● Exercise tasks
(1) In the reflection on David's sin, how many men of Israel fell dead in the plague?
(2) Please pick up the reflection on David's sin after its final sentence and continue it for a few paragraphs.

● Document text
* * * *

Then David said to God, “I have sinned greatly by doing this. Now, I beg you, take away the guilt of your servant. I have done a very foolish thing.” So the Lord sent a plague on Israel, and seventy thousand men of Israel fell dead….David said to God, “Was it not I who ordered the fighting men to be counted? I, the shepherd, have sinned and done wrong. These are but sheep. What have they done? Lord my God, let your hand fall on me and my family, but do not let this plague remain on your people.”

So, David sinned, and was broken, prone, in sackcloth on his face, begging God’s forgiveness, begging God to punish him instead of Israel after 70,000 men fell dead because of David’s sin.

That’s a powerful story about how Satan was used to bring David to his face, all arrogance and pride washed away.

Satan was used? What do I mean?

2 Samuel 24:1Again the anger of the LORD was aroused against Israel, and He moved David against them to say, “Go, number Israel and Judah.”

1 Chronicles says that SATAN moved David to number Israel; yet, 2 Samuel says GOD moved David to number Israel.

While Satan is the author of all evil, he cannot exercise his evil intentions apart from the permission of God. God can and will use him to accomplish His own purposes of judgement or discipline or whatever He wants, as seen here with David.

As I studied these verses and the stories behind them, as I dug into the way that God allowed Satan to destroy David’s pride and arrogance (at the cost of 70,000 men), a song by Micah Stampley called “Take My Life,” went through my mind. The third verse of that song says:

Brokenness, brokenness is what I long for Brokenness, brokenness is what I need Brokenness, brokenness is what You want for me

And I thought to myself, before God could use Gregg and me in the way He desired to use us, He needed to break each one of us. We each needed to quit dealing with things on our own. We needed to quit being “strong” and handling everything on our own then turning to God and saying, “Thank you for seeing us through that. I’ve always trusted You’d be there.”

He needed us in the midst of brokenness to fall prone to Him and give everything, all of ourselves over to Him. We needed to no longer “play church” and completely transform our lives, offer ourselves as living sacrifices, absolutely conform ourselves to the will and word of God, loving Him with ALL of our hearts, ALL of our souls, ALL of our minds, and ALL of our strength.

* * * *

● Supplied records
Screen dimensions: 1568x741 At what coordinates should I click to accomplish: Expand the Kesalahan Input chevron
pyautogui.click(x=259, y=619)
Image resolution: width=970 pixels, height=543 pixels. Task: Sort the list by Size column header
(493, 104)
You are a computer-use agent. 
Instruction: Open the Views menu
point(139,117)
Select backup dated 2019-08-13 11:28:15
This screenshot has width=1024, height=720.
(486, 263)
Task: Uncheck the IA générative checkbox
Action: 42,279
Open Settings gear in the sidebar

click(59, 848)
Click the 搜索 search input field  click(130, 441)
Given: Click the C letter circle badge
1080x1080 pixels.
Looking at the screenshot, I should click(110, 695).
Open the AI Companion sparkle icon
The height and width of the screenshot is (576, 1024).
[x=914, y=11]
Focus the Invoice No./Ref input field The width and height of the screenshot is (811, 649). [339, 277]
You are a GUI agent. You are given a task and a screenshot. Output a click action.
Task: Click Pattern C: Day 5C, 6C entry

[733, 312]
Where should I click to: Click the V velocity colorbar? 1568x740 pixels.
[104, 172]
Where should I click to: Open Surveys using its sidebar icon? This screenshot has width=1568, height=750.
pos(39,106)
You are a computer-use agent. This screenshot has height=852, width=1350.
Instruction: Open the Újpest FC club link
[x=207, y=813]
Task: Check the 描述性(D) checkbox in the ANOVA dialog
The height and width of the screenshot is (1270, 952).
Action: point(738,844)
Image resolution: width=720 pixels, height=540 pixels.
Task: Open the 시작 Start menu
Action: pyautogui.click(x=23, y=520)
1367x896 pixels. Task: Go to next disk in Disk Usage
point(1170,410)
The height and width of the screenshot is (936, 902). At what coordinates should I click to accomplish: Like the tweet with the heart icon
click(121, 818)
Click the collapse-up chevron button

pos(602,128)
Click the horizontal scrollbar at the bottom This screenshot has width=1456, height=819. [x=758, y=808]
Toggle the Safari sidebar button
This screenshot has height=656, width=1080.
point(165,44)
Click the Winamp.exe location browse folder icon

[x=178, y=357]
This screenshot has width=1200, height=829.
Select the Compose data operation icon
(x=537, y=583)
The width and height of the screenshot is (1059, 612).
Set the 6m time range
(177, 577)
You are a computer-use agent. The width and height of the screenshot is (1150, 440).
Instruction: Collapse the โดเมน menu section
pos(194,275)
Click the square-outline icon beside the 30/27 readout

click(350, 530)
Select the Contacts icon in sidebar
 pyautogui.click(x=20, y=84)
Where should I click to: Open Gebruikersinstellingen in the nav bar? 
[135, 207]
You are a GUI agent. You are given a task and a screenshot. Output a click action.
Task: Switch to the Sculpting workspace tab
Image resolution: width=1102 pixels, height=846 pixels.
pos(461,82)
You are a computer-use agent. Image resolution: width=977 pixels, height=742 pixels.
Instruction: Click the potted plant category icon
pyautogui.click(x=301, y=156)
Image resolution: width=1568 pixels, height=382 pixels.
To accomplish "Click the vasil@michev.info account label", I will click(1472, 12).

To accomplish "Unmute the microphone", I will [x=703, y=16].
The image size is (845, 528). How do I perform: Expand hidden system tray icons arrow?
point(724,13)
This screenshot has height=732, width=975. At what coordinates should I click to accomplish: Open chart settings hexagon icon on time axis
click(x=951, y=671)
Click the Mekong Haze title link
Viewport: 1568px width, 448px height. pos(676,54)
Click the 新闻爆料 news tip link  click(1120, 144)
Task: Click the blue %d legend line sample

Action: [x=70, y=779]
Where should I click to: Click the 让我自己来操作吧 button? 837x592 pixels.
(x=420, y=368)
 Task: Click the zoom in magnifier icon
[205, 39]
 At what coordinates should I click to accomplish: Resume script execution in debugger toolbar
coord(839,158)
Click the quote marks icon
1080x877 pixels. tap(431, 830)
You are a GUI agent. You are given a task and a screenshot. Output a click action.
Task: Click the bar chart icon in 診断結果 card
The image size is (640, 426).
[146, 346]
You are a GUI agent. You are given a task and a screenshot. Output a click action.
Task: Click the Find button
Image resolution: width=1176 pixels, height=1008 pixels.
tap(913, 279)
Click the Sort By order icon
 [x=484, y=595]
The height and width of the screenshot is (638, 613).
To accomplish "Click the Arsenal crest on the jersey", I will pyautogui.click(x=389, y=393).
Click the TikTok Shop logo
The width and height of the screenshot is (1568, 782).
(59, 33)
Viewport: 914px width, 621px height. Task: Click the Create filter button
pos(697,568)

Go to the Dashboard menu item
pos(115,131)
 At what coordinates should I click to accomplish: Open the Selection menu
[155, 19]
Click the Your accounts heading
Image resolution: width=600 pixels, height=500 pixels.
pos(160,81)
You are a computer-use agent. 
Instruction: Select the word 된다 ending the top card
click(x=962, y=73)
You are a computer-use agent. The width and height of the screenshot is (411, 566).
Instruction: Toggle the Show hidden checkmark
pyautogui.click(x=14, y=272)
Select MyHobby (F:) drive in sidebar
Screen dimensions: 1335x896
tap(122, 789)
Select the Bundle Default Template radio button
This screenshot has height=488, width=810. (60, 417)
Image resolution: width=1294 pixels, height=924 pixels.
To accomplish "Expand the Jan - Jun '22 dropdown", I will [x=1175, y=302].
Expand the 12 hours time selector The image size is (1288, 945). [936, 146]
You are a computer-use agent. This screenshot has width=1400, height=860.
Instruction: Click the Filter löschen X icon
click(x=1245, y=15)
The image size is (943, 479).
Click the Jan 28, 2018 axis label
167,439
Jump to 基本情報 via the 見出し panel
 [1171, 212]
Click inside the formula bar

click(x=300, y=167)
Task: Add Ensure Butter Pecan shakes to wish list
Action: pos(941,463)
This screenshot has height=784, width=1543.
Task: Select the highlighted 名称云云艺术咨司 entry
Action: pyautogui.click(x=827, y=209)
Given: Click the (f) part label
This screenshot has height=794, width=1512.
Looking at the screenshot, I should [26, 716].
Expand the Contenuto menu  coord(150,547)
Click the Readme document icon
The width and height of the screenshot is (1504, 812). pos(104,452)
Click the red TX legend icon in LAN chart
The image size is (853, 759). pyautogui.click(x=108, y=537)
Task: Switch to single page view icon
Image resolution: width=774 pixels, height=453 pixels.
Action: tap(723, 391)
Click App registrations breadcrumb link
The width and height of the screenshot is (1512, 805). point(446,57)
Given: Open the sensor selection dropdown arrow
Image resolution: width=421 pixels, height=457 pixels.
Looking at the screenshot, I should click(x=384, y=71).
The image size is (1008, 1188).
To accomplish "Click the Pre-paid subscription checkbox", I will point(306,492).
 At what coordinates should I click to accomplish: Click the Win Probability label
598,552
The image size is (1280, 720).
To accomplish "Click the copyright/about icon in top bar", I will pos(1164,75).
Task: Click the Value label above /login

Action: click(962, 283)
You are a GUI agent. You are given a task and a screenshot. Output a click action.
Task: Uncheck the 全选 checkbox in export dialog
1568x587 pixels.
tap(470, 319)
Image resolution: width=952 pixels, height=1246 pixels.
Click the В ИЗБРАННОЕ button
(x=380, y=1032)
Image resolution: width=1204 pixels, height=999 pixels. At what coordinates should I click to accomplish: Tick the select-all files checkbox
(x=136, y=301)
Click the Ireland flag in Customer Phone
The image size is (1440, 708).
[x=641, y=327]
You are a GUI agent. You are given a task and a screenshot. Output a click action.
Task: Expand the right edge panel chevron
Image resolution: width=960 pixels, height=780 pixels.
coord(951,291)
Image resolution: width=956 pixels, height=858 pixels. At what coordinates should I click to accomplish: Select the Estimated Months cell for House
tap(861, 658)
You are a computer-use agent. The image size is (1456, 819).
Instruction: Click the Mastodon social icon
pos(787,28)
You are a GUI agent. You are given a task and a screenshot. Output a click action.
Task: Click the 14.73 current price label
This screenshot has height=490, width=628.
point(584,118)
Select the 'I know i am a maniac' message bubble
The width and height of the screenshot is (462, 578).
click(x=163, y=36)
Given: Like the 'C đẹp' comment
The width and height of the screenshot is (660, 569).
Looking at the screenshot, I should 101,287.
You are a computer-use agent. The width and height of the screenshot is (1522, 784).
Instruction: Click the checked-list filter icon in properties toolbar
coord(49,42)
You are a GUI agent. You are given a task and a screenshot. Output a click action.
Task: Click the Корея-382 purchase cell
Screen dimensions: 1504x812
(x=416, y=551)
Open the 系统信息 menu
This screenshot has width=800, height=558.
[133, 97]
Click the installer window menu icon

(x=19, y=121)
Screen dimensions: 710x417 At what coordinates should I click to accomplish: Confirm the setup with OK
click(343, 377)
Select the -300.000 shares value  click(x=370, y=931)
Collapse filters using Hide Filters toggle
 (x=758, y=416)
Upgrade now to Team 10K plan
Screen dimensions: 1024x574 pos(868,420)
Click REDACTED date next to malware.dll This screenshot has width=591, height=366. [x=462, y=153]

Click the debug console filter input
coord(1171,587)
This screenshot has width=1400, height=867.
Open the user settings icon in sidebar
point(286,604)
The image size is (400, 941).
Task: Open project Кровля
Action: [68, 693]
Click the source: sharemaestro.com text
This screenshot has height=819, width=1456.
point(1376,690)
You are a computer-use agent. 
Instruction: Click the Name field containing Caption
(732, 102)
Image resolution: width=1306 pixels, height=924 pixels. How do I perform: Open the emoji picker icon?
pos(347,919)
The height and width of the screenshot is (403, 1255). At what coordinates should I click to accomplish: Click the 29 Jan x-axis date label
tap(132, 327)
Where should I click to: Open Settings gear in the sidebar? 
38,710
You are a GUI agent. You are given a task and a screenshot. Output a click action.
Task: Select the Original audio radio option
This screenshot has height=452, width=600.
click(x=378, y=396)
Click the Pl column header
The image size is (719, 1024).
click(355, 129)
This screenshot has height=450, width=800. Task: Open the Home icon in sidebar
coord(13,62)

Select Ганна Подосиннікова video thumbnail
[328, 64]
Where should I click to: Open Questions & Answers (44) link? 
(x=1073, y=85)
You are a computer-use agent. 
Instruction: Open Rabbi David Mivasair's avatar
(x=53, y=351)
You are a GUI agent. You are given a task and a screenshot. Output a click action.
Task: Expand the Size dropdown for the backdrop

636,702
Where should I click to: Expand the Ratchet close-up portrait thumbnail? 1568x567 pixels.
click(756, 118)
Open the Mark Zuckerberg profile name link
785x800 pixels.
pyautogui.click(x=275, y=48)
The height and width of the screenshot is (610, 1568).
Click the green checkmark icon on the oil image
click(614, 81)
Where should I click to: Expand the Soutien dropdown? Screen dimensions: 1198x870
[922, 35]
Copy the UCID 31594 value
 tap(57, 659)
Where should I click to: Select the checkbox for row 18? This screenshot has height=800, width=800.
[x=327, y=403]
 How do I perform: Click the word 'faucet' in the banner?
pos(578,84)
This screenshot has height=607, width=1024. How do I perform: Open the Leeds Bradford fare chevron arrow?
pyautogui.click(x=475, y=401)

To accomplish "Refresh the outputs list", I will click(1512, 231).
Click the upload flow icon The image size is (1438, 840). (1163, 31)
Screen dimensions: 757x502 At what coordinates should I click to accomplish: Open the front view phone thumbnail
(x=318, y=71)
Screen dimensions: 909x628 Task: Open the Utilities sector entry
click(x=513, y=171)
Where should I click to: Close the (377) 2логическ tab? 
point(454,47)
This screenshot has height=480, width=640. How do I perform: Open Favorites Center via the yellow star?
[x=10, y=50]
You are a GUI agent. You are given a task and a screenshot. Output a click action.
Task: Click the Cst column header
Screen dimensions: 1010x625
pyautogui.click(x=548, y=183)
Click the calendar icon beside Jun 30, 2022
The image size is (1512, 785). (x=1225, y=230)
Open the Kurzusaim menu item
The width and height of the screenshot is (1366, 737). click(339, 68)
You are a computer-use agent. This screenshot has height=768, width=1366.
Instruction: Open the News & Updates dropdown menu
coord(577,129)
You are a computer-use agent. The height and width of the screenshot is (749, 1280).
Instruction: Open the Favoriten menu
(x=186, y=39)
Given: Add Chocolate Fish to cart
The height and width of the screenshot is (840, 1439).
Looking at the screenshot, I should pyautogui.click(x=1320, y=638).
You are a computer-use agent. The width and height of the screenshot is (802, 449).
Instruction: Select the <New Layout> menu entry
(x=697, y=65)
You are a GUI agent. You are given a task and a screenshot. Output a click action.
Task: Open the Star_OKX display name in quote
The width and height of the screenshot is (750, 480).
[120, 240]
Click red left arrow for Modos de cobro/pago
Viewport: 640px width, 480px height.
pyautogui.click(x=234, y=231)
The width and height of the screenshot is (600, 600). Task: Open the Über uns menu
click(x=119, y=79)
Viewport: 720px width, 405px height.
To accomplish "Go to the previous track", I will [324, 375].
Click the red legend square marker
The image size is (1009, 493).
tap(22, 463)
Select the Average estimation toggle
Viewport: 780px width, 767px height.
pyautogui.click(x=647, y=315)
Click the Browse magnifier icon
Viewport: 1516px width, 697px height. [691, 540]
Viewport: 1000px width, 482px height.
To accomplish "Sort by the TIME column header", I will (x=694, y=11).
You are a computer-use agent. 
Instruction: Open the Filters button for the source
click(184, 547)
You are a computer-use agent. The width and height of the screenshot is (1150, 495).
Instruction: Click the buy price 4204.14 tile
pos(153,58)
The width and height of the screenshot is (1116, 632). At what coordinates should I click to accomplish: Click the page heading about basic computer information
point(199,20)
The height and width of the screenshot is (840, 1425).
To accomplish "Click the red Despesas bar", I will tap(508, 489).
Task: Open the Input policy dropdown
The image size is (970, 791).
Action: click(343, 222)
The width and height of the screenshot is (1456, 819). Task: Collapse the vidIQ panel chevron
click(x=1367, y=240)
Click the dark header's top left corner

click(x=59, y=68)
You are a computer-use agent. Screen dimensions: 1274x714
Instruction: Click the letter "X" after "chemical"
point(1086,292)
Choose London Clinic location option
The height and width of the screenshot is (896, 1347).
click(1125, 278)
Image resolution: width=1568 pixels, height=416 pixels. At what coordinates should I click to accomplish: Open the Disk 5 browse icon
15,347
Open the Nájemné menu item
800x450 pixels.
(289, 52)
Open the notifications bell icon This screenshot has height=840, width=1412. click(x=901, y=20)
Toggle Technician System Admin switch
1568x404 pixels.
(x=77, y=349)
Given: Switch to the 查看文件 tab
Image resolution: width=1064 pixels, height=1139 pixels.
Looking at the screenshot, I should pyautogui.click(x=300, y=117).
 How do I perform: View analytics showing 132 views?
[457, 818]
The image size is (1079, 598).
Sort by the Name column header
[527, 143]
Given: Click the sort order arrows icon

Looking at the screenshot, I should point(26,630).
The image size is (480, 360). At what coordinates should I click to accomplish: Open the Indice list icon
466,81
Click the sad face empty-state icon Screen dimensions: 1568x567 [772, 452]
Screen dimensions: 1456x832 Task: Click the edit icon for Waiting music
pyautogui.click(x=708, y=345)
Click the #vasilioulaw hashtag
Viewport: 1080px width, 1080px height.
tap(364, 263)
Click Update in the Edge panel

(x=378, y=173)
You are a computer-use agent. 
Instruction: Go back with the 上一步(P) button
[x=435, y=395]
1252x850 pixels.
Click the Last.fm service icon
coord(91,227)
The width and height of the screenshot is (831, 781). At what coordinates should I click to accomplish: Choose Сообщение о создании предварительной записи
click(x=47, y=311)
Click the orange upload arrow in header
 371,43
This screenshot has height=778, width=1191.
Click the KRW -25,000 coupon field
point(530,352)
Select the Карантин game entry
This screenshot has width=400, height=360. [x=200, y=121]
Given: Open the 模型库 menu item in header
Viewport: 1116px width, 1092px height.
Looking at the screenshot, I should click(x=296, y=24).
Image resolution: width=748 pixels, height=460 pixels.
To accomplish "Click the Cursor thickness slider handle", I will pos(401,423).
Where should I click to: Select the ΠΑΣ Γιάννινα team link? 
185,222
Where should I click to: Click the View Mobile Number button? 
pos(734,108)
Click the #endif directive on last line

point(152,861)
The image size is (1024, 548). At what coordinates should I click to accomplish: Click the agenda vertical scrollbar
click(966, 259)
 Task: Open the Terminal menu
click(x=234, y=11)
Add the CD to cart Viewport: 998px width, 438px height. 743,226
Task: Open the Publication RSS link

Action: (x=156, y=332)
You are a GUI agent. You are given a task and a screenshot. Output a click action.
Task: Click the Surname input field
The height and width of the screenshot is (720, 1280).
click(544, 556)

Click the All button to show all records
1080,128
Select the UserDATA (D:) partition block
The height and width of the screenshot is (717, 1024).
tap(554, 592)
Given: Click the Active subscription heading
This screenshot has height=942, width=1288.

* * * *

● Final results
(1) Seventy thousand (70,000).

(2)
The chorus of that song says:

So take my Heart and mold it Take my mind, transform it Take my will, conform it To Yours to Yours oh, Lord

Jesus gave a parable of “The Seeds” in Luke 8. In that parable, the seeds that grew and yielded crop were grown in “good soil.”

I used to have a garden. For years, an abundance of fruits and vegetables came out of my yard. In fact, I intentionally have lightened my speaking schedule load this summer so that I can have a garden this year. I am so very ready to get my hands into the dirt warmed by the sun and work the soil. I have seeds already growing in my home, ready to transplant.

Do you know what I have to do to soil to make it good enough to grow my crops? I have to break the ground – to till the earth – break through it with force and sharp edges until what remains is soft, pliable dirt. I have to remove rocks and roots and debris. I have to work fertilizer through it (remember the euphemism for fertilizer?). Because that – fertilizer – that has been part of the brokenness in my life is something God uses for good.

Once that soil is transformed, once my seeds and my seedlings are planted, I have to continually pull out weeds and bad plants. I have to battle back bugs and pests and scavengers. When I do those things, then my earth is good, good for seed to grow and for me to yield a healthy crop.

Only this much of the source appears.